An open mind, and mouth, for oysters


Jan shucks oysterLet me start by saying I’ve never been much for raw oysters. Jan loves them and actually convinces me to try one every so often, but I feel their greatness is wasted on me. If they’re considered delicacies and here I am thinking they’re only tolerable, I’d rather save the slimy mollusks for those who truly appreciate them. 

However, one recent experience put the oysters in a slightly more favorable light. Visiting our friend Lucy in San Francisco, Jan and I thought we should take advantage of a gorgeous day and go for a drive through Marin County. Jan wanted to return to an oyster farm we’d passed on a prior trip – and Lucy was also an oyster fan who was thrilled about the chance to eat oysters fresh from the ocean. 

We started our Saturday at San Francisco’s Ferry Plaza Farmer’s Market to get picnic ingredients. At the Sur La Table there we were in search of the tool we would need later, more specifically, an oyster-shucking knife, since the place we were visiting only sold oysters and visitors were supposed to shuck the oysters themselves. An employee directed us to a knife and oyster-holder contraption and said this was made for the job. Having no experience in oyster-shucking, we took his recommendation and headed north. 

It was a beautiful drive that seemed worlds away from the city we just left. We stopped in a market in Stinson Beach for the last few necessities we couldn’t get at the farmer’s market –Tapatio, white wine and beer – all the while our appetites grew steadily. 

Setting up the picnic


The parking lot of the Tomales Bay Oyster Company was packed, and the smells coming from each picnic tables’ barbeque was like a walk through an international food court. Next to us, one group prepared pot stickers and a spicy soy dipping sauce while their oysters cooked on the barbeque. On the other side, a group of friends pulled out a trio of freshly made salsas from a cooler brimming with food. 

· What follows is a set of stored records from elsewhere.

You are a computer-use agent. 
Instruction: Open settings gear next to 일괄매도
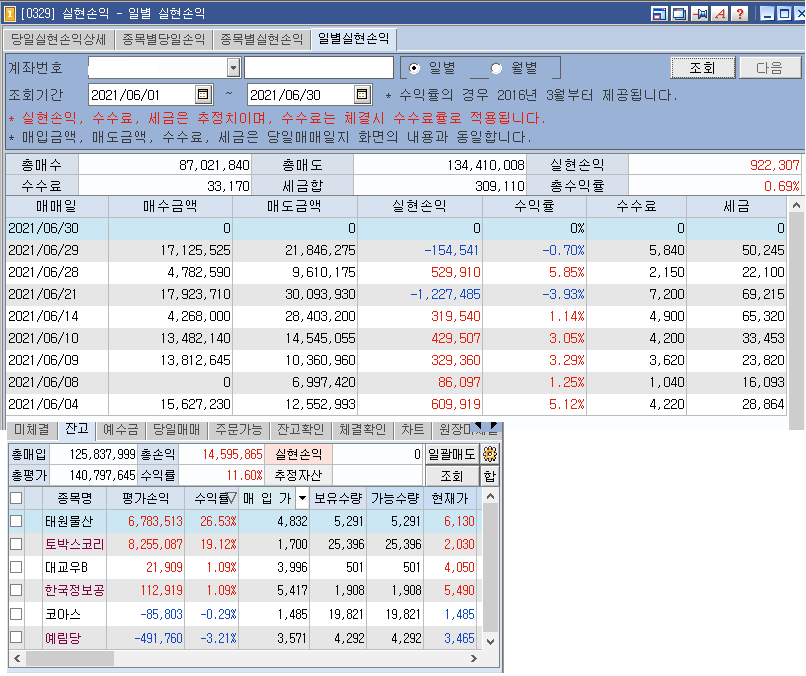point(489,454)
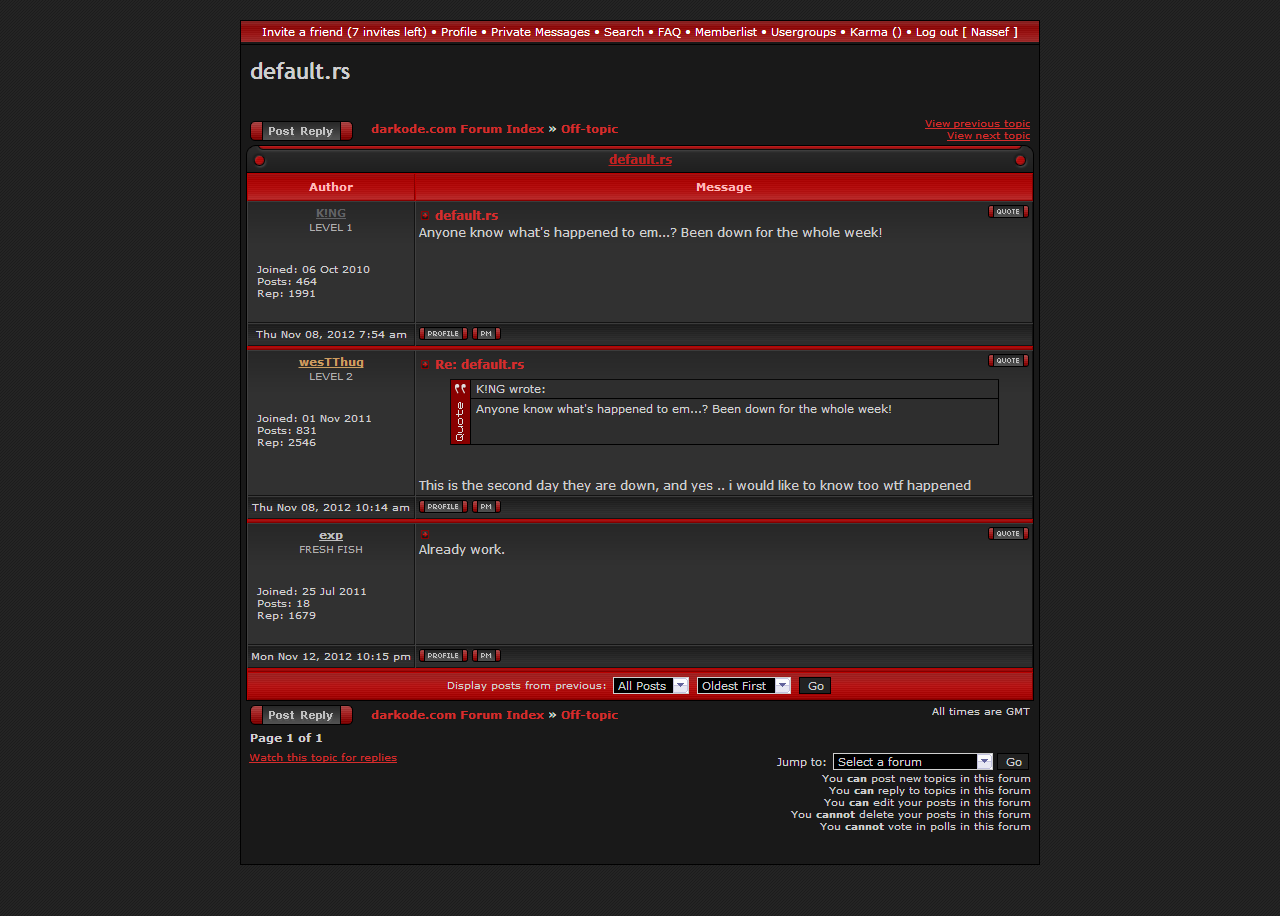Screen dimensions: 1280x916
Task: Click the Quote button on K!NG's post
Action: tap(1008, 212)
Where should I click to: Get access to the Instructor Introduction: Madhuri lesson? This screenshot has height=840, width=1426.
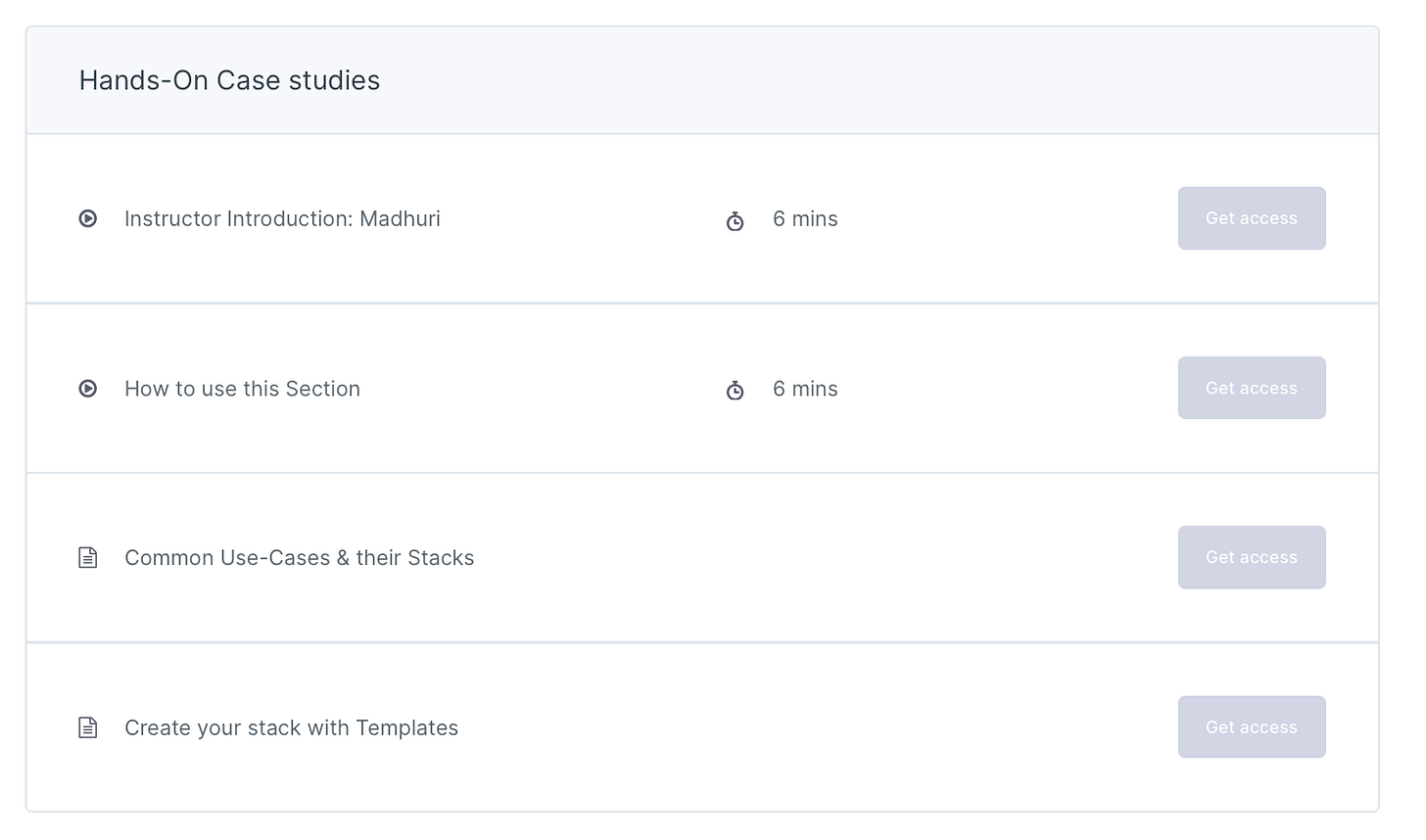click(x=1252, y=218)
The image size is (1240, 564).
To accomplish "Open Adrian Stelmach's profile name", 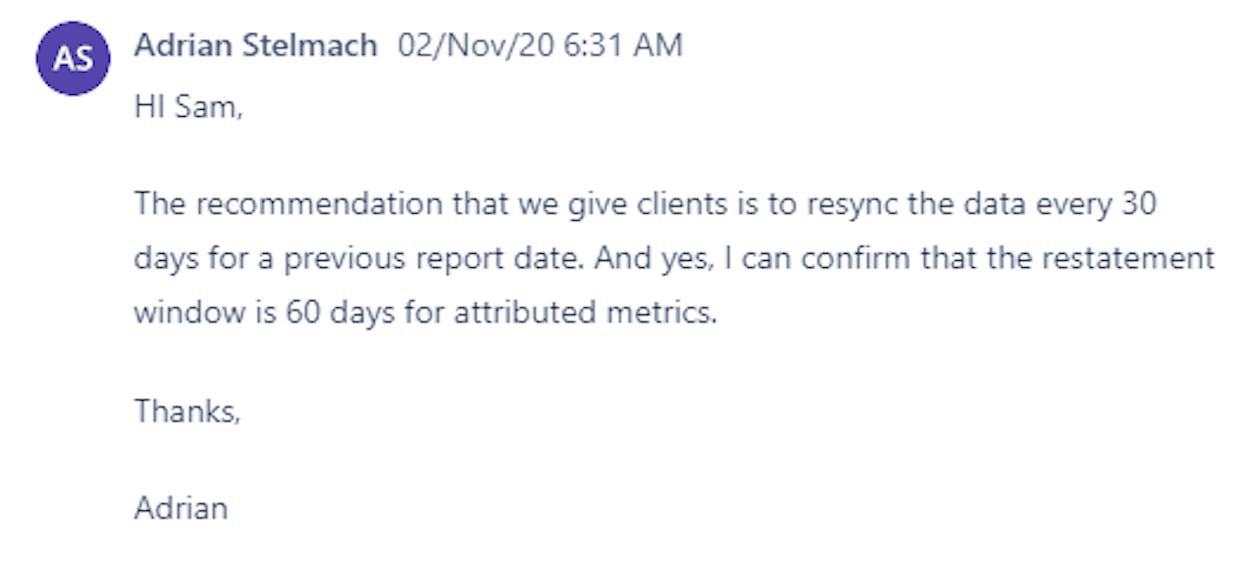I will tap(256, 45).
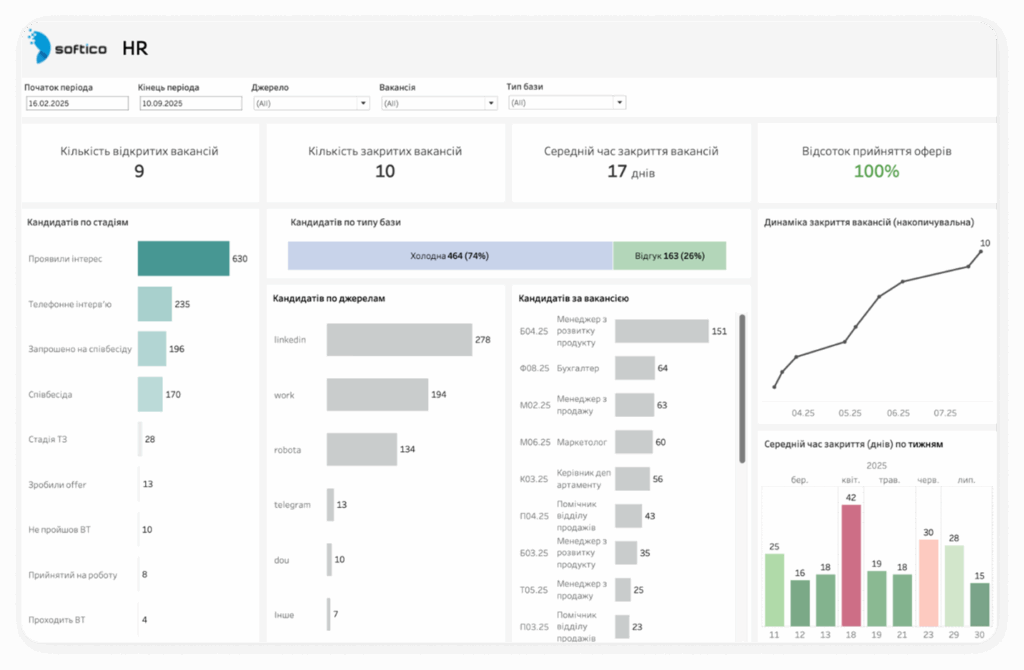Select the linkedin source bar
Viewport: 1024px width, 670px height.
(x=399, y=340)
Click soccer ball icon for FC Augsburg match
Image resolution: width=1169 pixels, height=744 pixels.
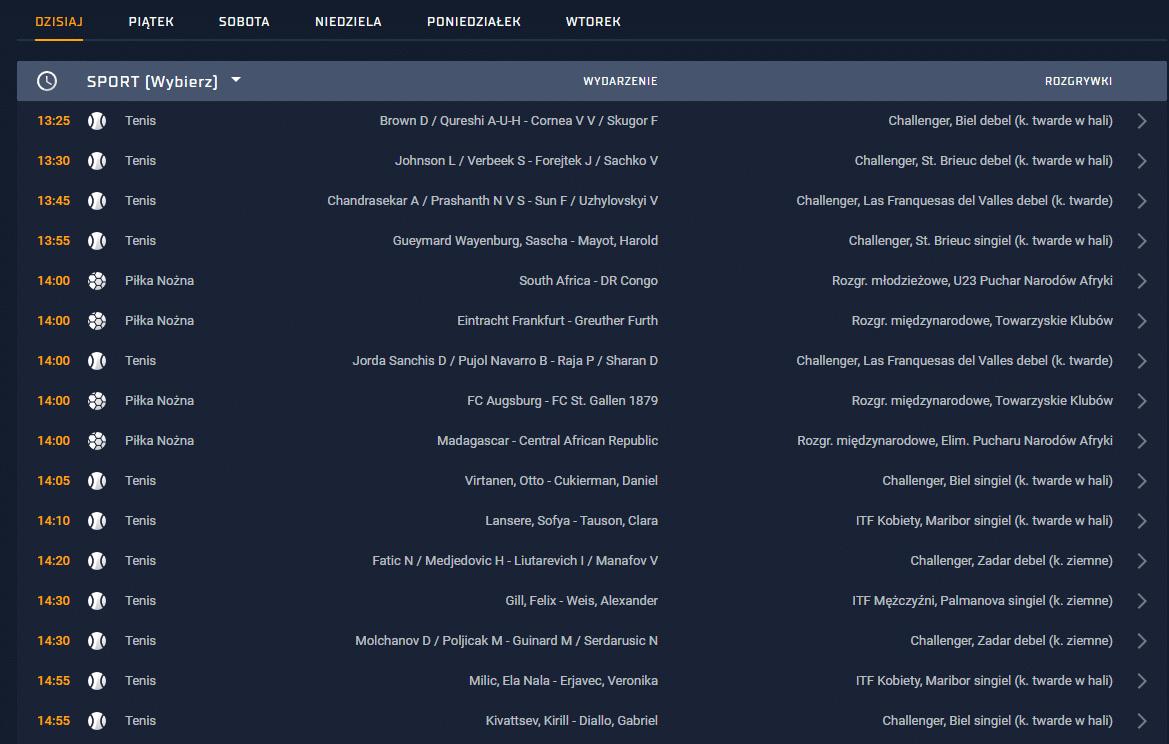click(x=97, y=401)
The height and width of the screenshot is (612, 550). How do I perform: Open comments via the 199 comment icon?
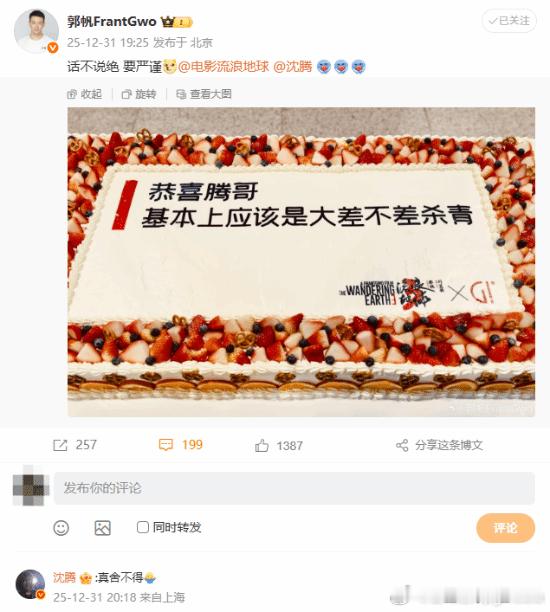166,445
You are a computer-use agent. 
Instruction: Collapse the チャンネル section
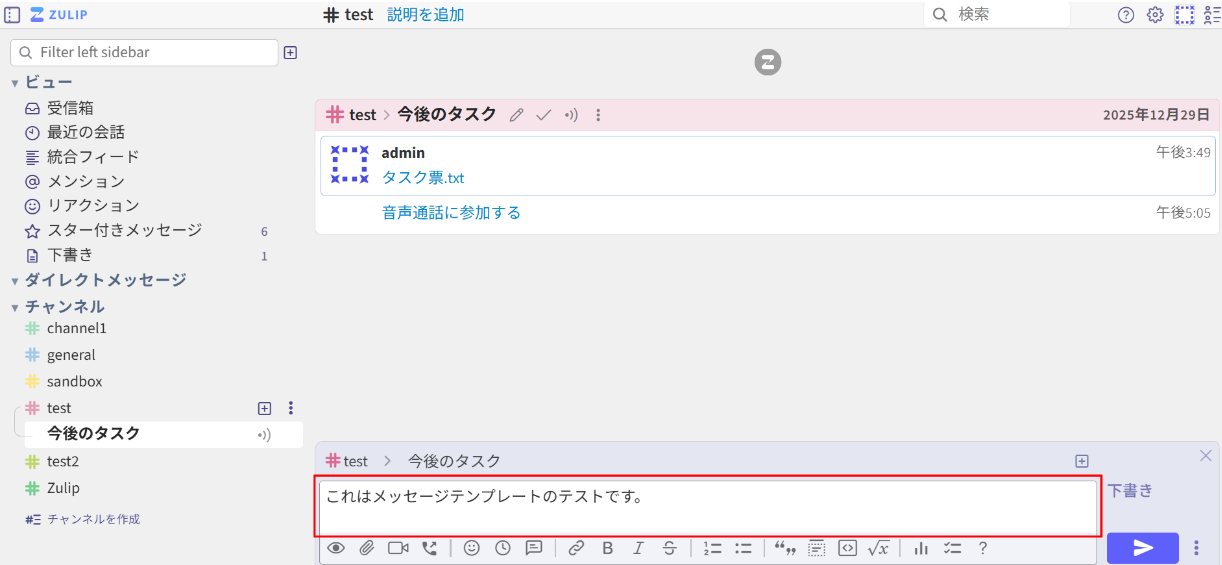point(15,307)
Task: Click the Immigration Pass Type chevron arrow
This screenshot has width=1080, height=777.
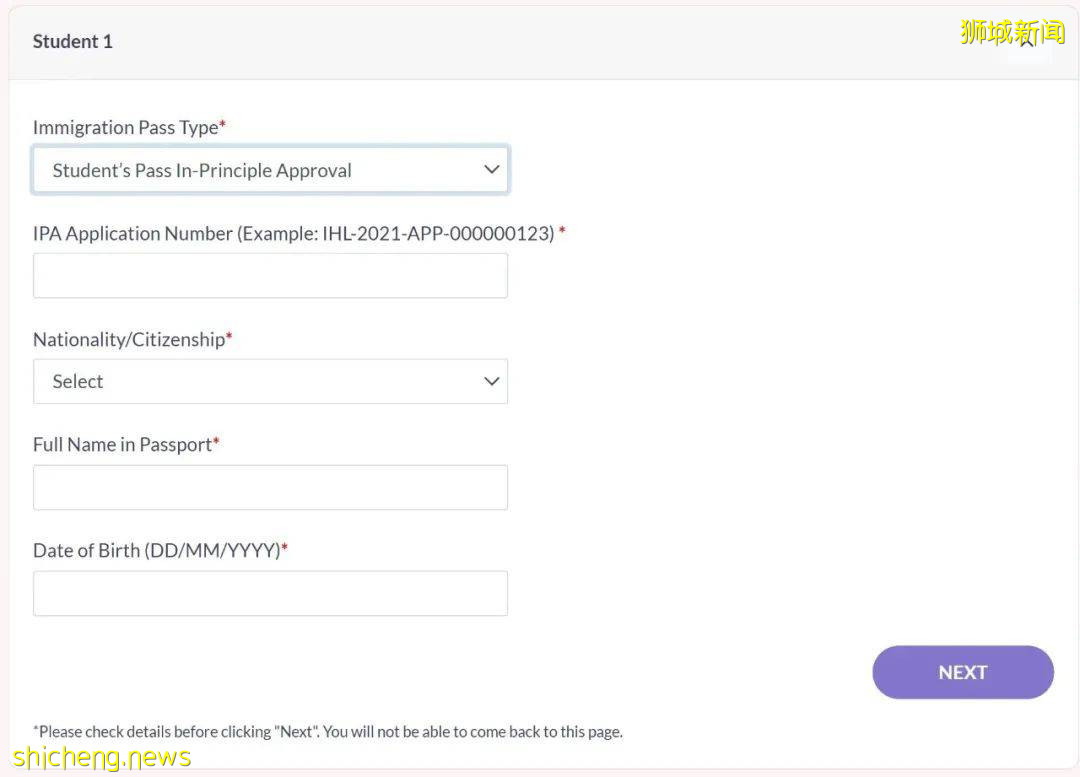Action: pyautogui.click(x=491, y=170)
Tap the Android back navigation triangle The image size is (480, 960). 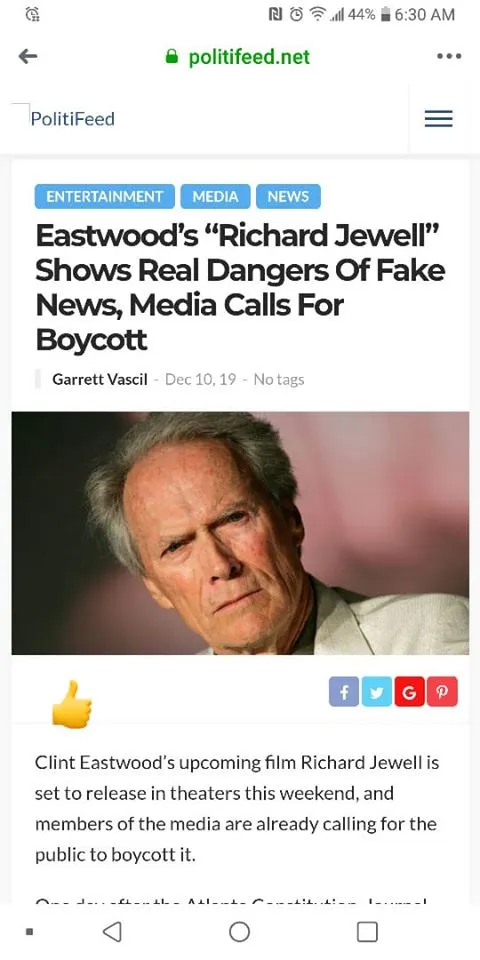(x=111, y=932)
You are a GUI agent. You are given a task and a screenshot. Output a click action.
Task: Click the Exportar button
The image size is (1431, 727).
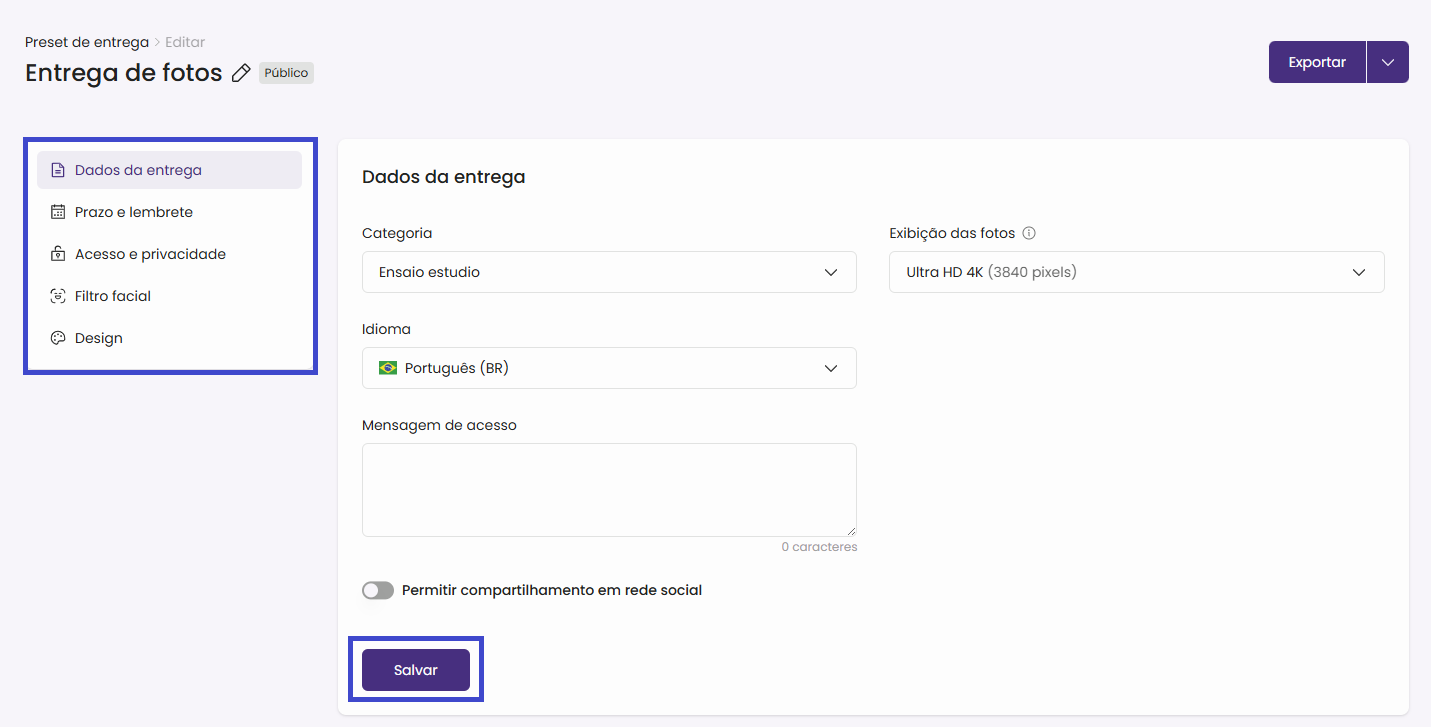(x=1316, y=62)
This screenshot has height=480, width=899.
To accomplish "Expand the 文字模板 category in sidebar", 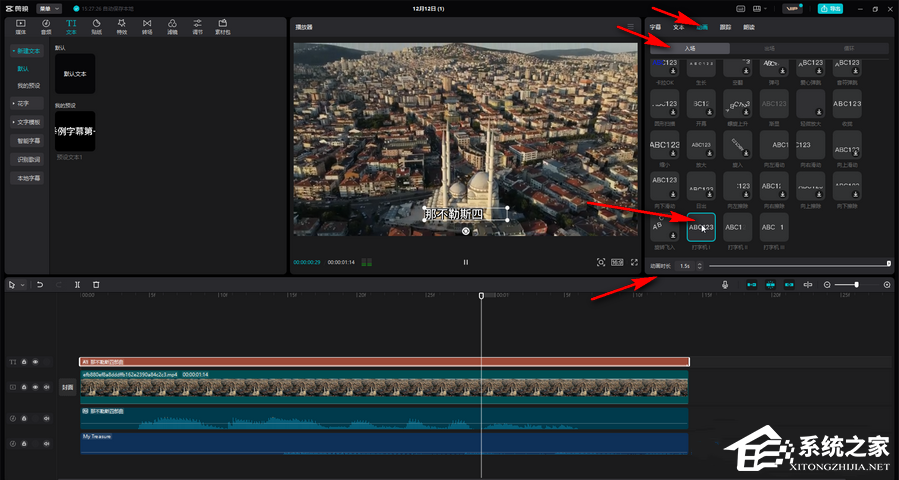I will (x=27, y=121).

Trying out the proper technique


Jan returned with a bag of one dozen oysters in each hand, and I read over the oyster-shucking instruction sheet. We tried the fancy Sur La Table tool, but soon realized it wasn’t going to get the job done. Lucy and I went to find an expert, worried they would probably have a thing or two to say about our knife. 

After quietly grinning and calling our tool “worthless,” we got a lesson from one of the oyster farmers himself, who generously lent us his knife – something purchased at a hardware store, not a culinary boutique. After a little work getting the right technique, Jan, Lucy and I took turns cracking open the oysters with a slight twist of the knife. We tried different toppings, from our neighbors’ salsas to our own Bloody Mary concoction of tomato juice, lime juice, Worcestershire sauce, and Tapatio. When the oysters we’d placed on the barbeque began to open, we let them cool slightly before trying those topped with spicy mayo (mayonnaise mixed with the condiment of the day: Tapatio). 

The face of trying something new


We took our time eating lunch, but we still weren’t able to finish the 24 oysters we’d bought. Between sips of beer and wine, enjoying the sunshine, and shop talk with our picnic table neighbors (comparing barbeque techniques, best toppings, etc.), we’d spent a wonderful afternoon stuffing ourselves while overlooking the calm waters of Tomales Bay. I’m not sure if it was the music, fun-loving atmosphere, or the company, but I’d managed to enjoy an oyster or two. Perhaps the recipe for the squeamish raw oyster eater is to simply shuck the oyster yourself. After all, putting in the effort to pry the thing open and top it with something you’ve prepared did improve the taste. While I don’t think I’ll be at a restaurant ordering raw oysters on the ½ shell anytime soon, I’d definitely go back for the do-it-yourself oyster-shucking picnic any sunny day of the year.